"Position" of a device generally refers to the location of it. If you are interested in the orientation of the device, then use the word "orientation".
Gyroscopic sensors enable you to estimate the orientation of a device. They are of no use for estimating position.
Any gyroscopic sensor has an accuracy error ( called "drift" ), which varies with time and temperature and varies from device to device.
The variation in the apparent orientation of the device calculated by continuous integration of the apparent rotational velocity, will appear to drift slowly around in three dimensions due to the drift error of the individual angular velocity measurements.
The calculated orientation can be corrected by knowing the direction of "up" ( or down ), using the accelerometer reading combined with an assumption that the device is not subject to actual linear acceleration.
However, the apparent rotation of the device about the vertical axis, cannot be corrected by knowing the direction of up or down, because an change in the position of the device by rotation about the vertical axis, does not give rise to a discrepancy between the predicted and actual direction of gravity, which would enable the estimate to be corrected.

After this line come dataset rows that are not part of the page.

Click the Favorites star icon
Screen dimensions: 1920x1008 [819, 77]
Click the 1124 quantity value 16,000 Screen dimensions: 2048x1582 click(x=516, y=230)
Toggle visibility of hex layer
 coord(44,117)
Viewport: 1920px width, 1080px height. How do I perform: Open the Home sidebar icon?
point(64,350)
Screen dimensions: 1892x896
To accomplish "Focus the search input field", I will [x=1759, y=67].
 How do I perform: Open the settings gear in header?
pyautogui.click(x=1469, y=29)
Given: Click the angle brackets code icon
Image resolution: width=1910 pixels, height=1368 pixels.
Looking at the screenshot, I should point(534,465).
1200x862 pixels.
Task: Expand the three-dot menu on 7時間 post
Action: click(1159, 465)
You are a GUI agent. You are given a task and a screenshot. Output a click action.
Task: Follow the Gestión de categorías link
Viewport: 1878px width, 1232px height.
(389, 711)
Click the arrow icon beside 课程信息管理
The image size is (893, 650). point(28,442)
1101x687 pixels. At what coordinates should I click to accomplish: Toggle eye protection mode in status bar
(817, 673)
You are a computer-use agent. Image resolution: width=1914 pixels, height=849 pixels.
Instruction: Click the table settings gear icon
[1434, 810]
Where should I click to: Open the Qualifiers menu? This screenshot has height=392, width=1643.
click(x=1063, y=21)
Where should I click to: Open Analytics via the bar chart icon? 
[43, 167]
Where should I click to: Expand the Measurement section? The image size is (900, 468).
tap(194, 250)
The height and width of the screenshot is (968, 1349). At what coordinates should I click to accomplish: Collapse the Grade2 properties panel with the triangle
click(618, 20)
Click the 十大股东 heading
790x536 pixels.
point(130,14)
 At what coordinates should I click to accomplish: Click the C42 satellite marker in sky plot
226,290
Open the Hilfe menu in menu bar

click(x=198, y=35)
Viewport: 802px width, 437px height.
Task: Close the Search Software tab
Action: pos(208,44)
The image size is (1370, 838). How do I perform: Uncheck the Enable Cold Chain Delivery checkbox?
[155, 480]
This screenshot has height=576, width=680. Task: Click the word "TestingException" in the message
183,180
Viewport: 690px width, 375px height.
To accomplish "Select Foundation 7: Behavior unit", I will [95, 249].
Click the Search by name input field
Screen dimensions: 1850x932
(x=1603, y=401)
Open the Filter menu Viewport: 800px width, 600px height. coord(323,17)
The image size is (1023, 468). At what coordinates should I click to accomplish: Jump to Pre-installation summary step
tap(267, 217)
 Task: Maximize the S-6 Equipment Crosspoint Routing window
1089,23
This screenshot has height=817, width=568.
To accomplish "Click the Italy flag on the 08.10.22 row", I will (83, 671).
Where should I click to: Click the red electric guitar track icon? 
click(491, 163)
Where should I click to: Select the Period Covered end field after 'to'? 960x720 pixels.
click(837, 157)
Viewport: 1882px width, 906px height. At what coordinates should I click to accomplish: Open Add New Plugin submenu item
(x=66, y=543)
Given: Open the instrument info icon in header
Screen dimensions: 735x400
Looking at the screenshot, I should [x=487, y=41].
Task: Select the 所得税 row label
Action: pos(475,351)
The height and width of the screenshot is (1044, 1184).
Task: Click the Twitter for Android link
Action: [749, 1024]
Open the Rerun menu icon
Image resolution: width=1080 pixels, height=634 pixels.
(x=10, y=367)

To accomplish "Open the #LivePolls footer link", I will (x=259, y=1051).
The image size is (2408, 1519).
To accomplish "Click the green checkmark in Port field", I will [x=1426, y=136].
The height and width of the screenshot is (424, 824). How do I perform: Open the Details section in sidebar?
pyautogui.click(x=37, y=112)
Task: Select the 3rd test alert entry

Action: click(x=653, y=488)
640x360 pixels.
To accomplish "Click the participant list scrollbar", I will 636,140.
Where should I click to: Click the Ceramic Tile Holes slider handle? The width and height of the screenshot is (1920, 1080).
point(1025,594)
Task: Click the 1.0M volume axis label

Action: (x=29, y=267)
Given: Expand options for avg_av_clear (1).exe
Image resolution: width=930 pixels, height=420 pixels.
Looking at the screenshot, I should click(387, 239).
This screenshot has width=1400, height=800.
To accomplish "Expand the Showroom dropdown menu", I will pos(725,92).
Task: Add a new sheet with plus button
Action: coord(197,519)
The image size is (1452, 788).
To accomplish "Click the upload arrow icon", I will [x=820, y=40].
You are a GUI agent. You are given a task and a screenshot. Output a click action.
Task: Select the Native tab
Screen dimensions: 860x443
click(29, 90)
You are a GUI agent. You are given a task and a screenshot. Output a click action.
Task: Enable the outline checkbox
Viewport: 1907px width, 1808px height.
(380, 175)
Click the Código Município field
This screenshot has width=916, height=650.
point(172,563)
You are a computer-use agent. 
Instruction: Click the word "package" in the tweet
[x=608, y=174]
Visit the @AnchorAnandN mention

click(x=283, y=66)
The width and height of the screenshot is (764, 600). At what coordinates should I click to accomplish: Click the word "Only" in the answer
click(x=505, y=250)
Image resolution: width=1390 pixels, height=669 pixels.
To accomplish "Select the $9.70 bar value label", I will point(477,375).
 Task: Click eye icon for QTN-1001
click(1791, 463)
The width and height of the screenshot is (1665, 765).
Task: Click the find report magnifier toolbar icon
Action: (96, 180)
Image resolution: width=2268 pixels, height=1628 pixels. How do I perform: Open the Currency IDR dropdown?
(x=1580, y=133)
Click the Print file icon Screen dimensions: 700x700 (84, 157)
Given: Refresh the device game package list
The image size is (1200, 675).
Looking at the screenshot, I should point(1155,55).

If your device operates so that it generally has a constant axis orientation, so that it presents only one axis of motion to the vertical direction, then you can measure the rate of drift manually by experiment, and adjust the readings from the gyroscopic sensor by a corresponding, offsetting, amount, which will reduce the apparent motion for as long as the device's drift error remains approximately constant. This method won't work very well for a device where the orientation changes a lot in all directions, like a stunt aircraft or a football.
The other method for correcting orientation drift is to use another orientation reference, for terrestrial application, this would be a geomagnetic field sensor.